Esce il 30 agosto l'ultimo libro di Marina Morpurgo edito da Astoria. Tre redattrici licenziate organizzano il rapimento del direttore delle Risorse umane della loro ex casa editrice, tale dottor R., per "riprogrammarlo" e convincerlo che "tagliare posti di lavoro, non è la soluzione".
Marina Morpurgo oggi ci ride su, ma non era certo così allegra qualche anno fa, quando venne licenziata dalla casa editrice dove lavorava come caporedattore di un settimanale raffinato e di sinistra.
Molti al posto suo si sarebbero abbattuti, altri avrebbero inveito, lei ha fatto sbollire la rabbia e, poiché è una persona davvero spiritosa, ci ha scritto su un libro divertente e paradossale: “Risorse disumane” (edizioni Astoria, in libreria dal 30 agosto).

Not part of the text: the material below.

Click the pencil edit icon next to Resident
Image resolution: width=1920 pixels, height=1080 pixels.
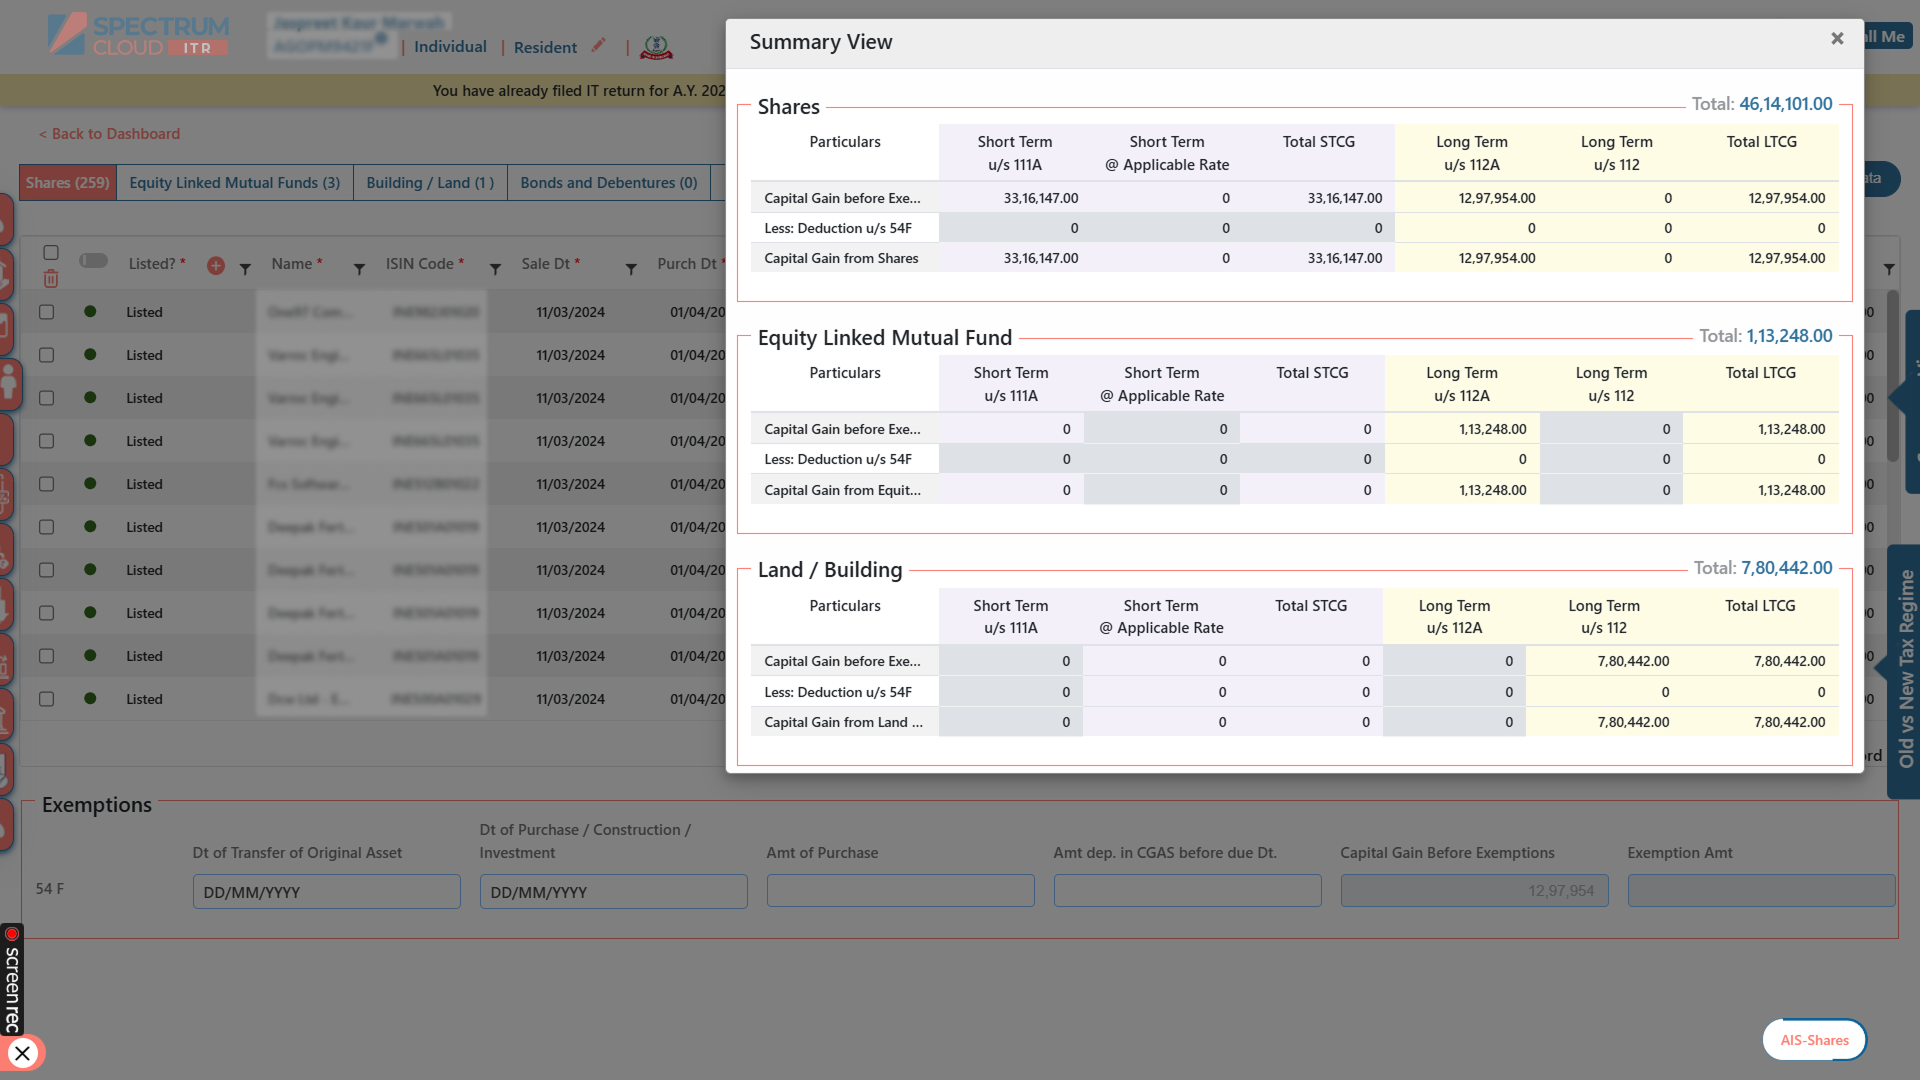click(x=598, y=45)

Pura fiction, ma saldamente ancorata alla realtà di questi tempi strangolati dalla crisi economica.
Protagonista del romanzo è un manipolo di donne. Tre redattrici, tre lavoratrici intellettuali, tre licenziate che decidono di reagire all’ingiustizia che ritengono di avere subito organizzando un’azione clamorosa: un audace quanto goffo tentativo di rieducazione tramite rapimento e deprogrammazione dalle spietate leggi del “Mercato” (nel romanzo sempre con la maiuscola) del direttore delle Risorse umane della loro ex casa editrice, tale dottor R., esemplificazione della stupidità delle leggi cui obbedisce ciecamente e di un’innata quanto ottusa malvagità.

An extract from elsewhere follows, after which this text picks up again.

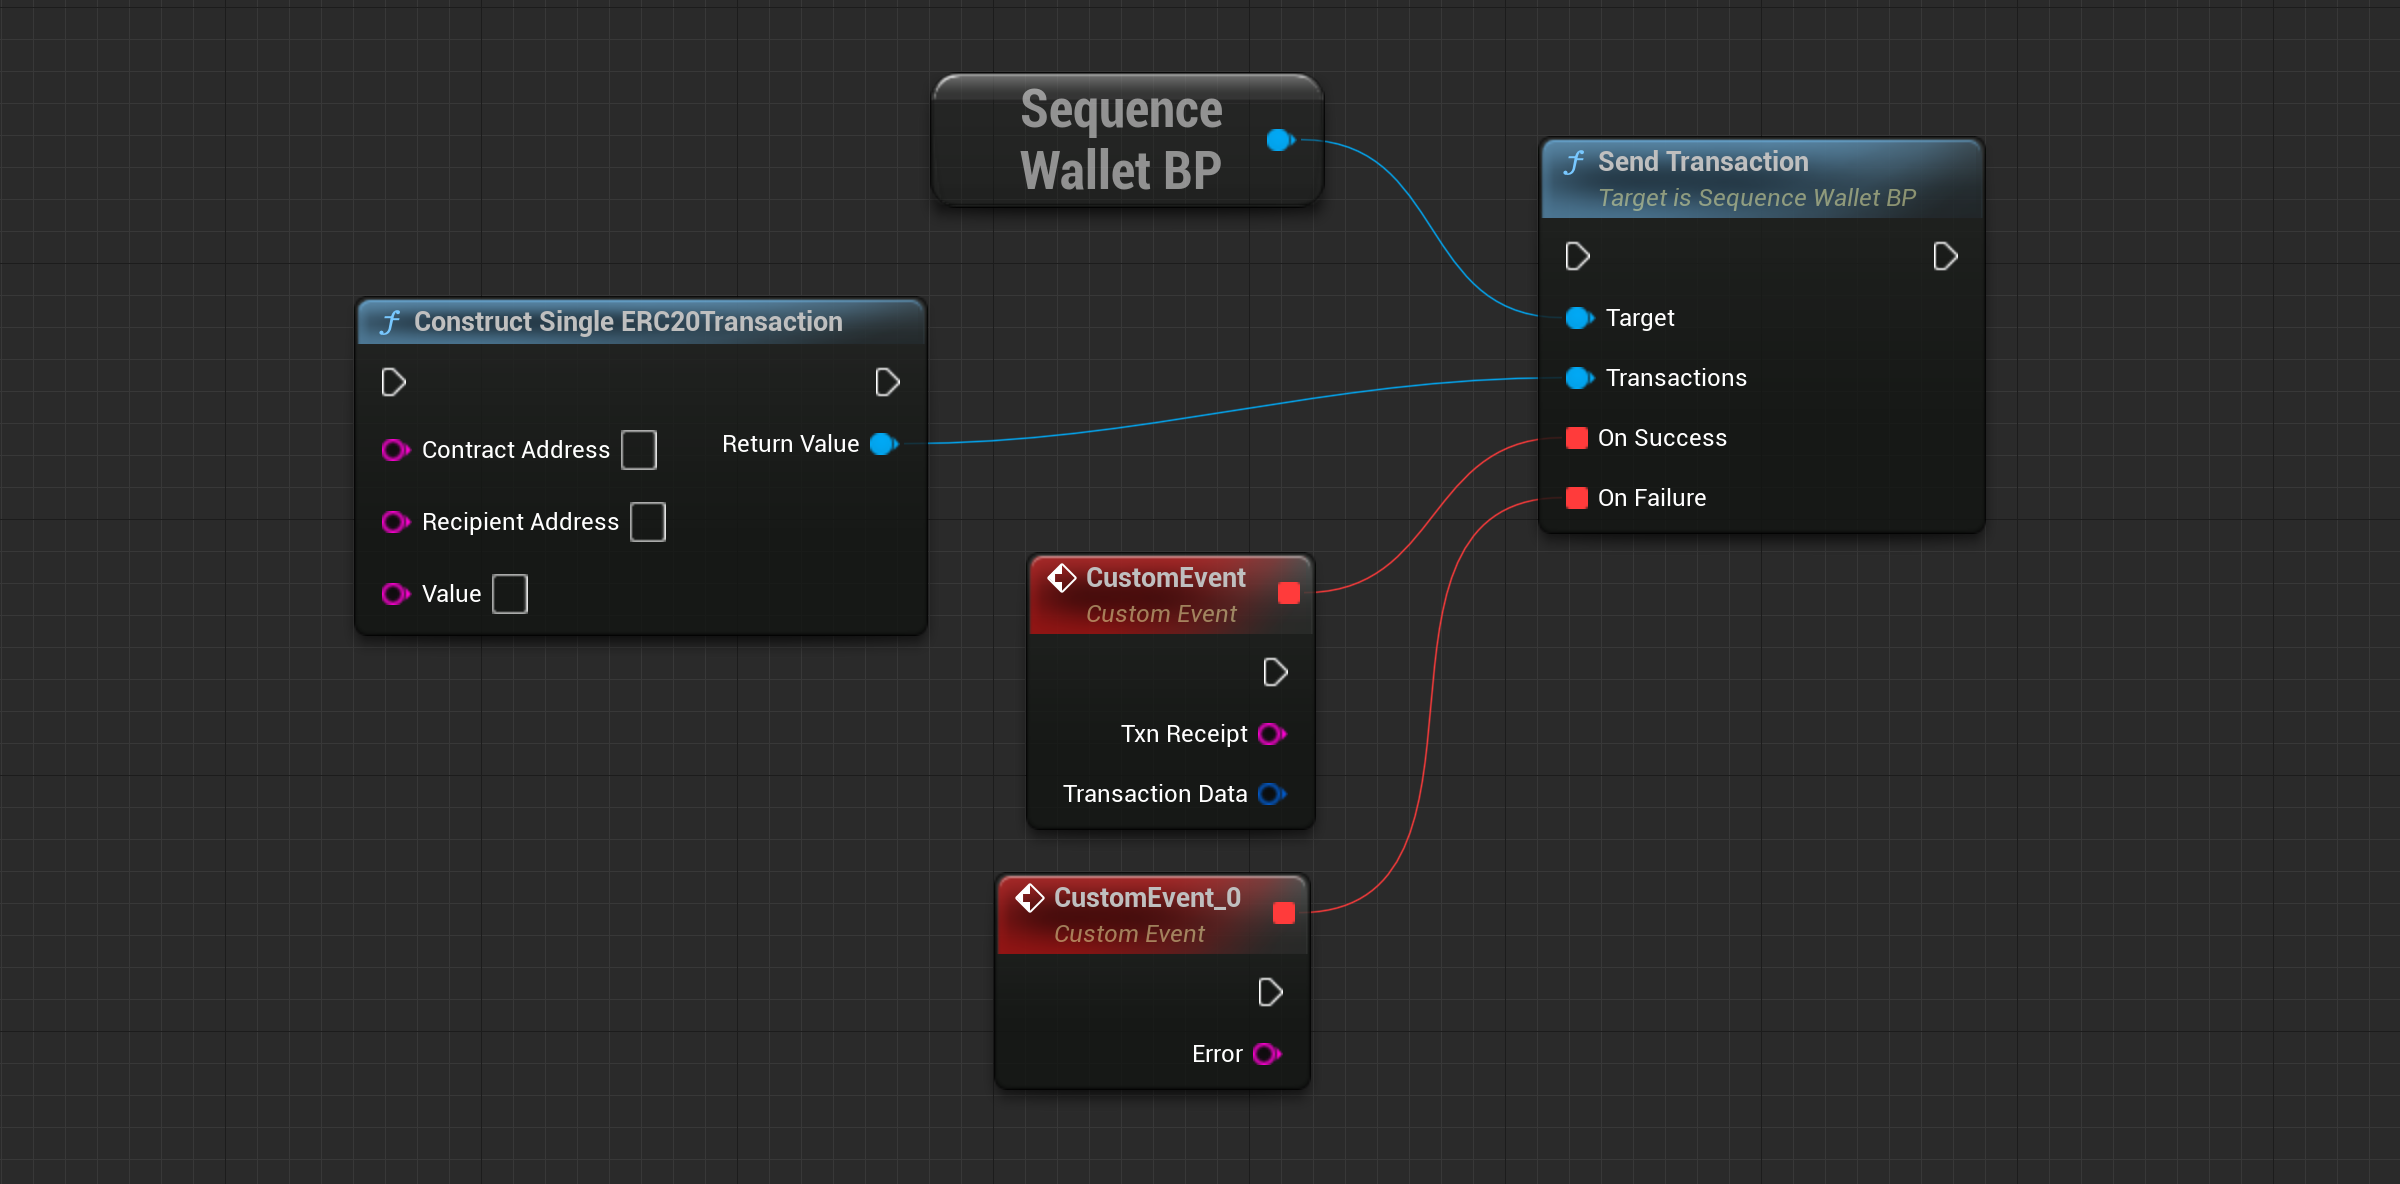Click the Contract Address input box
The image size is (2400, 1184).
point(638,450)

La decisione del sequestro viene presa sull’onda di una serie di azioni analoghe realmente portate a termine in Francia negli scorsi anni. Ma se gli operai d’Oltralpe agivano senz’altra spinta che la disperazione, le nostre eroine agiscono con un fine politico: far entrare nella testa del dottor R. l’idea che tagliare posti di lavoro non è la risposta più brillante per far andar meglio le cose. Naturalmente usando armi spietate, tipo la lettura ripetuta del racconto strappalacrime “Il piccolo vetraio” di Olimpia De Gaspari e l’ascolto coatto dei canti delle mondine o, a scelta, Claudio Lolli.

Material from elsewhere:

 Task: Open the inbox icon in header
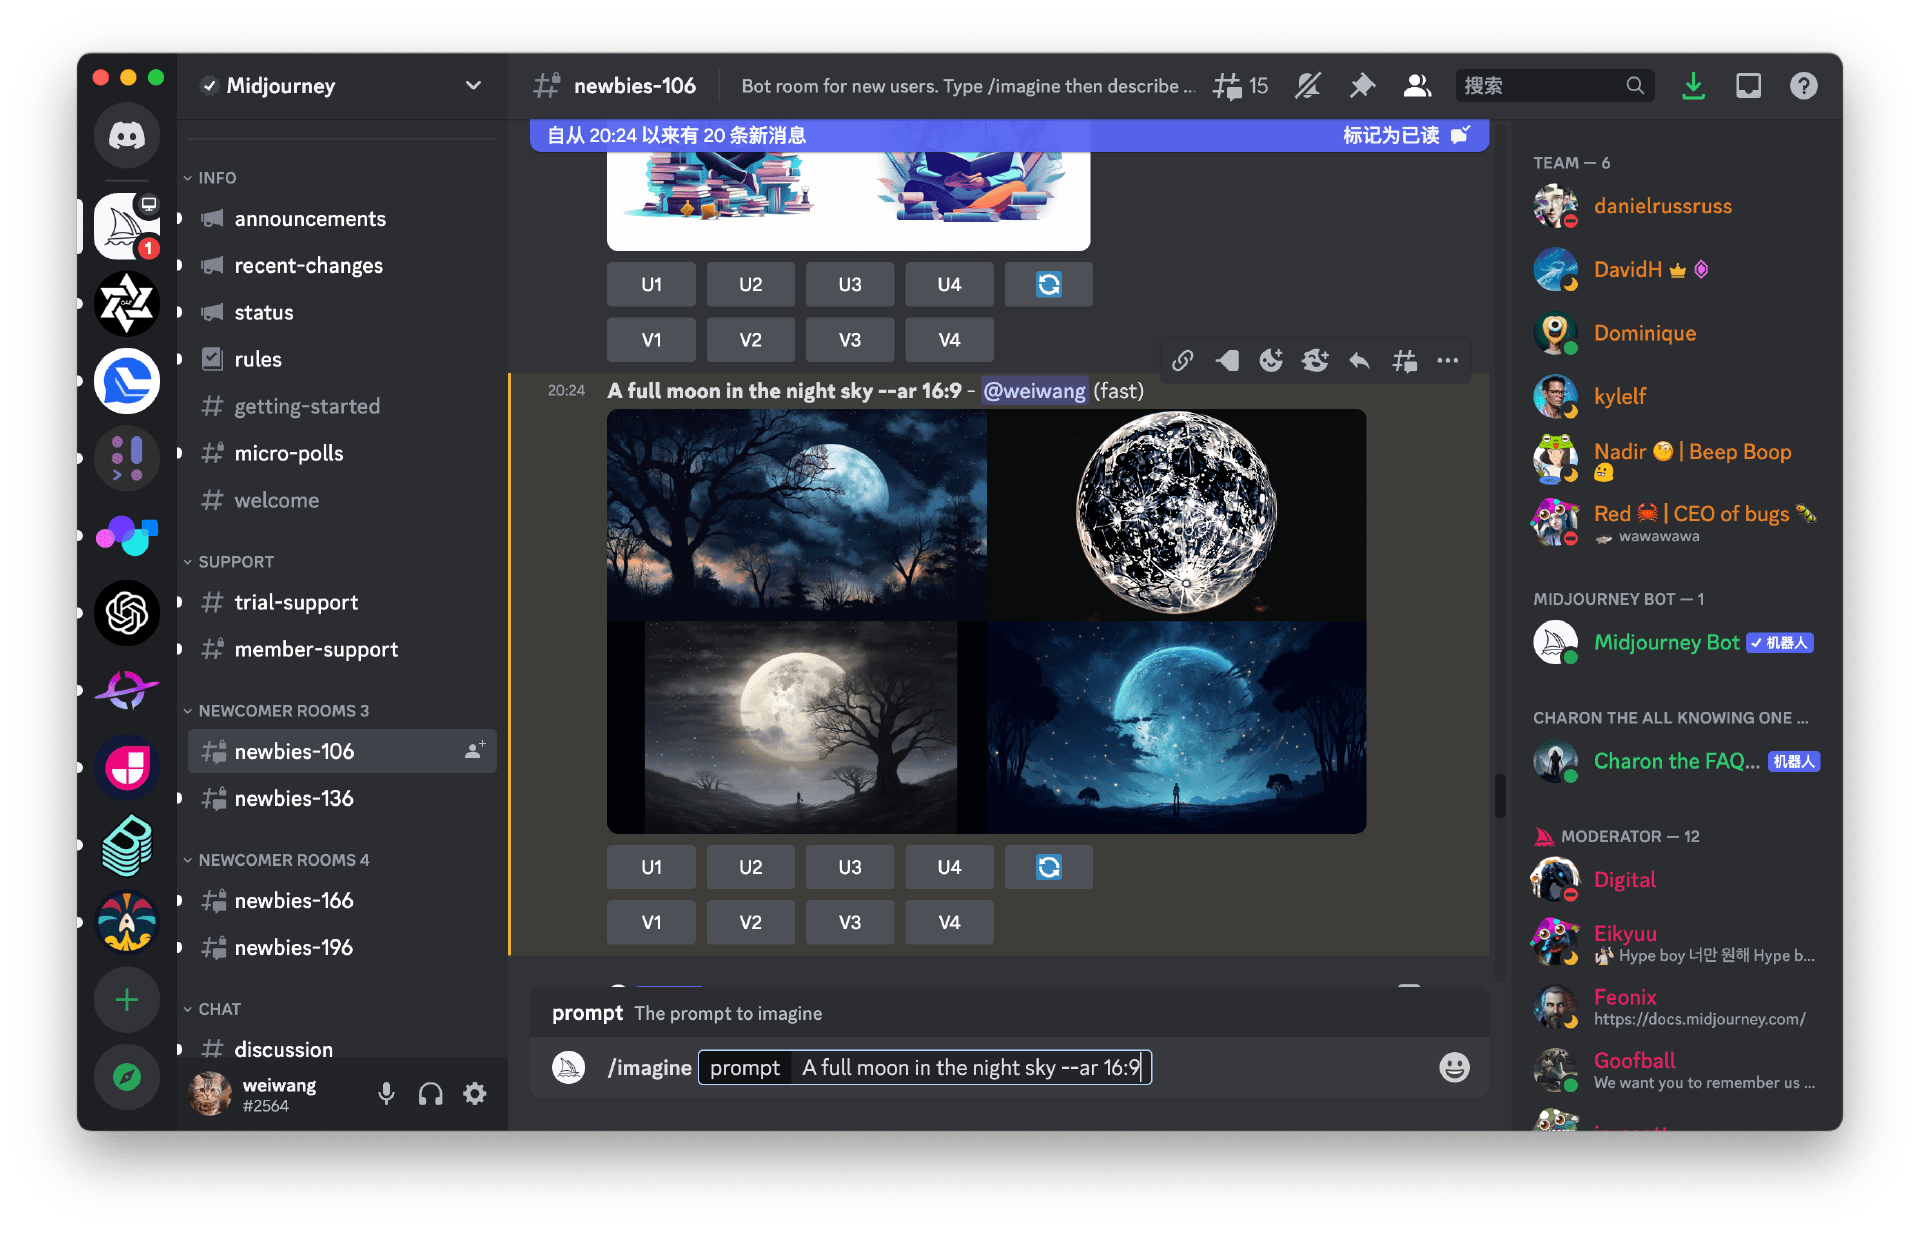(1748, 86)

Mariti ignari, figli che stanno dalla parte del nemico (quello della narratrice, studente della Bocconi nella finzione come nella realtà, è chiamato “il Tristo”, soprannome che gli è rimasto appiccicato a vita) fanno da corollario alle gesta del terzetto. Milano fa da sfondo. E il dottor R., temiamo, è un alter ego più simpatico dell’originale.
Quanto c’è di autobiografico nelle vicende e nei personaggi di “Risorse disumane”? “Tutto parte, ovviamente, dalla mia esperienza personale trasfigurata in chiave comica. Ma anche dai racconti di tanti amici e amiche che hanno perso il lavoro o ancora tribolano nelle case editrici – risponde Morpurgo – I personaggi sono di fantasia, ma il clima e alcuni episodi purtroppo, sono veri. Oggi è considerato normale vessare i dipendenti, farli lavorare in condizioni di inutile sofferenza. E come scrivo a un certo punto del libro, mi è capitato di sentirmi dire da colleghi che hanno ancora la fortuna di avere un posto di lavoro: beata te che t’hanno licenziata!”.
Marina Morpurgo un posto fisso non l’ha più trovato, a dire il vero non l’ha nemmeno cercato. Continua a lavorare con gli editori, ma da esterna (è un’apprezzata traduttrice), scrive libri per bambini, fra i quali il ciclo dell’iraconda strega Sofonisba, e saggi per l’infanzia (“Le regole raccontate ai bambini”, con Gherardo Colombo, edizioni Feltrinelli).
Aveva anche una golosa rubrica di cucina, “Falce e fornello”, su “E”, la rivista di Emergency. Neanche a farlo apposta, il Mercato si è messo di mezzo e la rivista ha chiuso. Ma le ricette sono ancora online, per allietare il palato e alleviare lo spirito grazie alla consueta ironia. Come quella della crème caramel: “Un dolce per stupire un uomo, se credete che ne valga la pena (tanto la fatica è poca, quindi non si rischia molto)”.